GIVEN DATA: Begin

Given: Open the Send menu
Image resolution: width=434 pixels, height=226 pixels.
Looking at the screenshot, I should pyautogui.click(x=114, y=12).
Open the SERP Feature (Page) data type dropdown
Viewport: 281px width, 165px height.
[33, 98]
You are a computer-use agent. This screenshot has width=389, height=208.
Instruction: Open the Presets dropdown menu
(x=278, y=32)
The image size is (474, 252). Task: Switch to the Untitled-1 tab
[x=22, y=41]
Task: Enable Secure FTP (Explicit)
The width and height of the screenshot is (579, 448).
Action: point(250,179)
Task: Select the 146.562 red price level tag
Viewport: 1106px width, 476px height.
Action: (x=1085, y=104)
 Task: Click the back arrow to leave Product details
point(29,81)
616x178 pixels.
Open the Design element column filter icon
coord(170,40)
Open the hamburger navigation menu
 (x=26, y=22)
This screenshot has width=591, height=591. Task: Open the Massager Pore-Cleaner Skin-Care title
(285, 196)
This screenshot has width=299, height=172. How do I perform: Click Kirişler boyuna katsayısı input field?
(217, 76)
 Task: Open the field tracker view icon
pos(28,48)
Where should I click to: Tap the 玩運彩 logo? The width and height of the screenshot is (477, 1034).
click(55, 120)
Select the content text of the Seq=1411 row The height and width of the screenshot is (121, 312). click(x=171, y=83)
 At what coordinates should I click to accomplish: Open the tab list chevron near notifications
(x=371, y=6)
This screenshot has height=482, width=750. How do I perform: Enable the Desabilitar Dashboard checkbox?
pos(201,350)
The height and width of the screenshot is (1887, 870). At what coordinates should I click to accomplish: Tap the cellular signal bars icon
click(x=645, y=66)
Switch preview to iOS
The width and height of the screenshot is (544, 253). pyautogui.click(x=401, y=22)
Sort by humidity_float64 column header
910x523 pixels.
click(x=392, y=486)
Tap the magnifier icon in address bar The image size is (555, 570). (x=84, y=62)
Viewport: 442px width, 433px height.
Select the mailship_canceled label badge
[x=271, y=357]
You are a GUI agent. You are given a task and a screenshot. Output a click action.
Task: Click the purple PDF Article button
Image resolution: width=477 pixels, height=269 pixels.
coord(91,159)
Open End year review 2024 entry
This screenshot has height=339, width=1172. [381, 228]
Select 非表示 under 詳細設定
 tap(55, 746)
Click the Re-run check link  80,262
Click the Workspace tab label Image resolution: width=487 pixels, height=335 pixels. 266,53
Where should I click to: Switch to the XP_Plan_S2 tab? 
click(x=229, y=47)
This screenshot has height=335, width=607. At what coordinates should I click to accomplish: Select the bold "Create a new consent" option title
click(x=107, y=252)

GIVEN DATA: End

Extract each line from the listing above, please, and repeat it exactly.

REPLY
Given: Open the Send menu
Image resolution: width=434 pixels, height=226 pixels.
Looking at the screenshot, I should pyautogui.click(x=114, y=12).
Open the SERP Feature (Page) data type dropdown
Viewport: 281px width, 165px height.
[33, 98]
You are a computer-use agent. This screenshot has width=389, height=208.
Instruction: Open the Presets dropdown menu
(x=278, y=32)
The image size is (474, 252). Task: Switch to the Untitled-1 tab
[x=22, y=41]
Task: Enable Secure FTP (Explicit)
The width and height of the screenshot is (579, 448).
Action: point(250,179)
Task: Select the 146.562 red price level tag
Viewport: 1106px width, 476px height.
Action: (x=1085, y=104)
 Task: Click the back arrow to leave Product details
point(29,81)
616x178 pixels.
Open the Design element column filter icon
coord(170,40)
Open the hamburger navigation menu
 (x=26, y=22)
This screenshot has width=591, height=591. Task: Open the Massager Pore-Cleaner Skin-Care title
(285, 196)
This screenshot has width=299, height=172. How do I perform: Click Kirişler boyuna katsayısı input field?
(217, 76)
 Task: Open the field tracker view icon
pos(28,48)
Where should I click to: Tap the 玩運彩 logo? The width and height of the screenshot is (477, 1034).
click(55, 120)
Select the content text of the Seq=1411 row The height and width of the screenshot is (121, 312). click(x=171, y=83)
 At what coordinates should I click to accomplish: Open the tab list chevron near notifications
(x=371, y=6)
This screenshot has height=482, width=750. How do I perform: Enable the Desabilitar Dashboard checkbox?
pos(201,350)
The height and width of the screenshot is (1887, 870). At what coordinates should I click to accomplish: Tap the cellular signal bars icon
click(x=645, y=66)
Switch preview to iOS
The width and height of the screenshot is (544, 253). pyautogui.click(x=401, y=22)
Sort by humidity_float64 column header
910x523 pixels.
click(x=392, y=486)
Tap the magnifier icon in address bar The image size is (555, 570). (x=84, y=62)
Viewport: 442px width, 433px height.
Select the mailship_canceled label badge
[x=271, y=357]
You are a GUI agent. You are given a task and a screenshot. Output a click action.
Task: Click the purple PDF Article button
Image resolution: width=477 pixels, height=269 pixels.
coord(91,159)
Open End year review 2024 entry
This screenshot has height=339, width=1172. [381, 228]
Select 非表示 under 詳細設定
 tap(55, 746)
Click the Re-run check link  80,262
Click the Workspace tab label Image resolution: width=487 pixels, height=335 pixels. 266,53
Where should I click to: Switch to the XP_Plan_S2 tab? 
click(x=229, y=47)
This screenshot has height=335, width=607. At what coordinates should I click to accomplish: Select the bold "Create a new consent" option title
click(x=107, y=252)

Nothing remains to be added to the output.